Reproduce, exactly, the lines of the material below from the line containing "five (183, 1420)" through the line containing "rattan + wicker", with both end lines included and nothing else.

◆ Study material
........

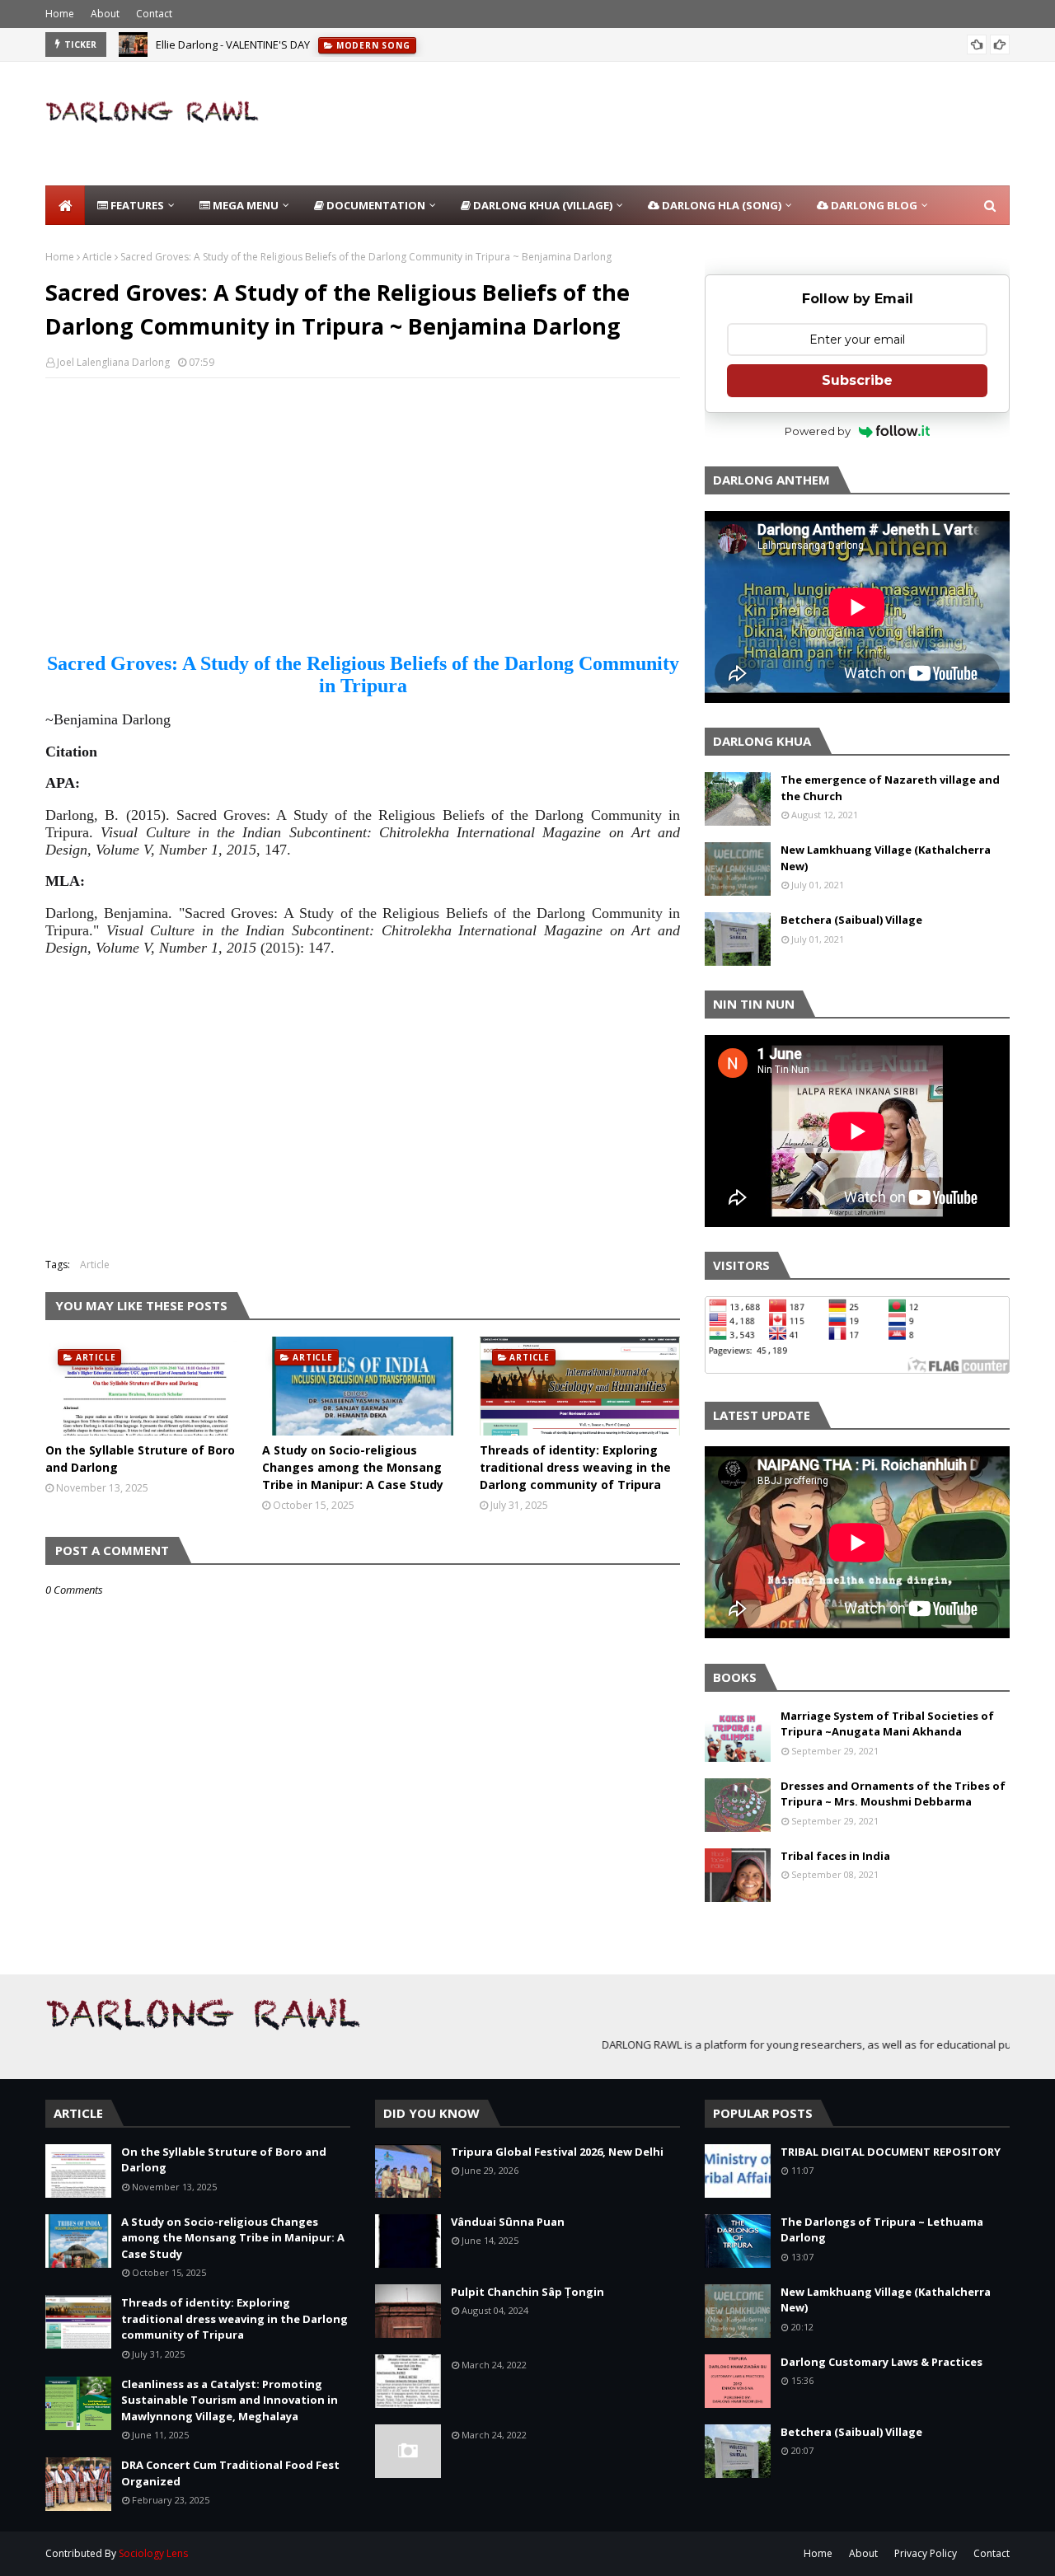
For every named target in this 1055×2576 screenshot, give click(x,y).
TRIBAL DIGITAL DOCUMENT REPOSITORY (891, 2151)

........

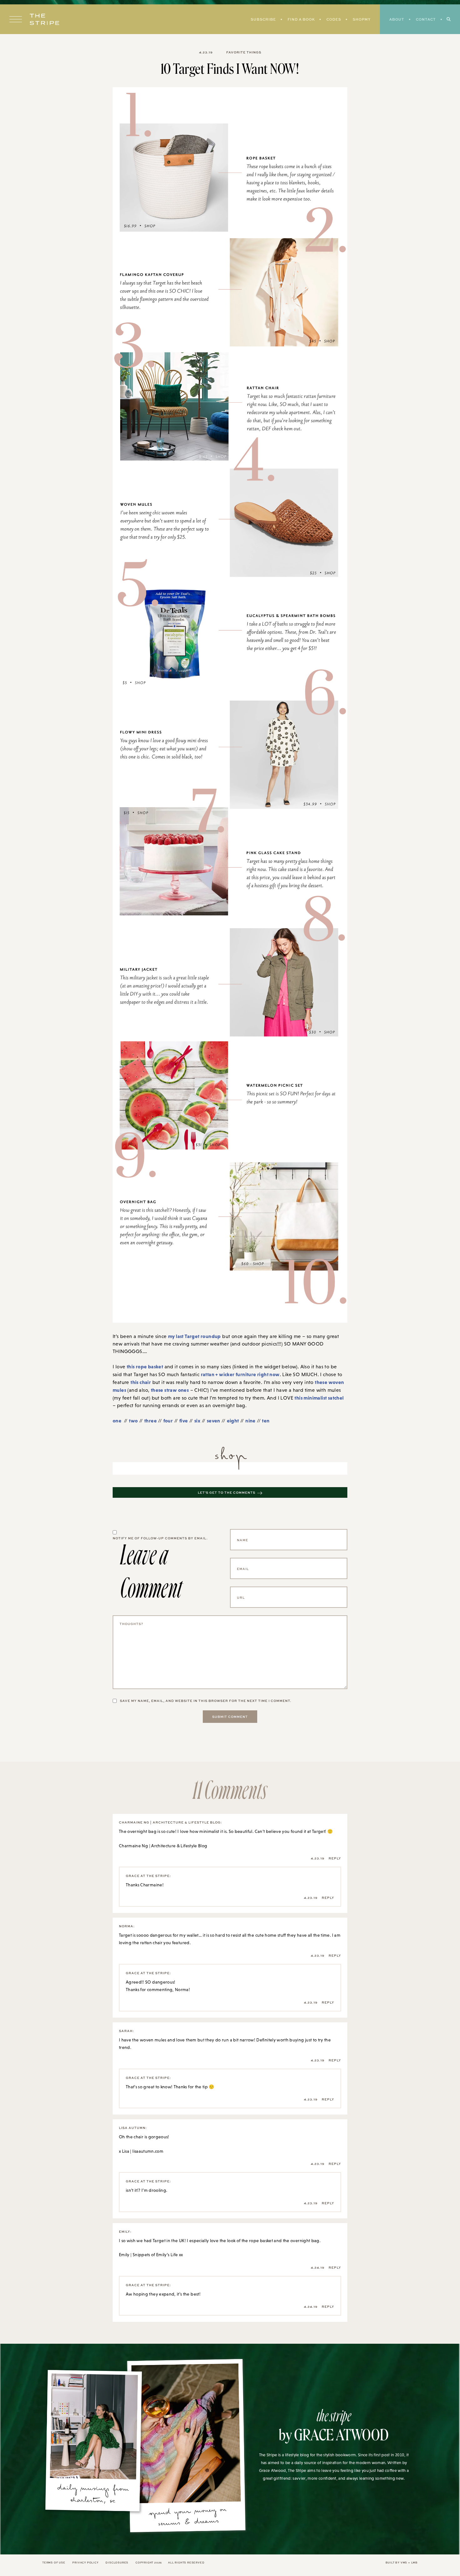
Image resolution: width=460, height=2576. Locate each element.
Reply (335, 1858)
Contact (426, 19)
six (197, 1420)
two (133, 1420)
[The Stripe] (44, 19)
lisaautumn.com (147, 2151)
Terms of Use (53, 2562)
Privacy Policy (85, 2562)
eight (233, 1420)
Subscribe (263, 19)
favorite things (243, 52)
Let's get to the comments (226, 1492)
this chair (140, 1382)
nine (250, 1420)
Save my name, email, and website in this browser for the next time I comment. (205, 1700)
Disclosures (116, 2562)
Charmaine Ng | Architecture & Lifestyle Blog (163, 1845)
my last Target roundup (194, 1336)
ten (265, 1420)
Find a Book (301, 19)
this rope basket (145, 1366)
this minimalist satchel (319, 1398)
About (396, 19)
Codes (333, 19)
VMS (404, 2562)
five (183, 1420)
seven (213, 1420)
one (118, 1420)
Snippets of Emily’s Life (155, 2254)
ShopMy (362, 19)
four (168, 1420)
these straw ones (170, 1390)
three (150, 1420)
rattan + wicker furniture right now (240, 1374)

........

◆ Problem solution
five (183, 1420)
seven (213, 1420)
one (118, 1420)
Snippets of Emily’s Life (155, 2254)
ShopMy (362, 19)
four (168, 1420)
these straw ones (170, 1390)
three (150, 1420)
rattan + wicker furniture right now (240, 1374)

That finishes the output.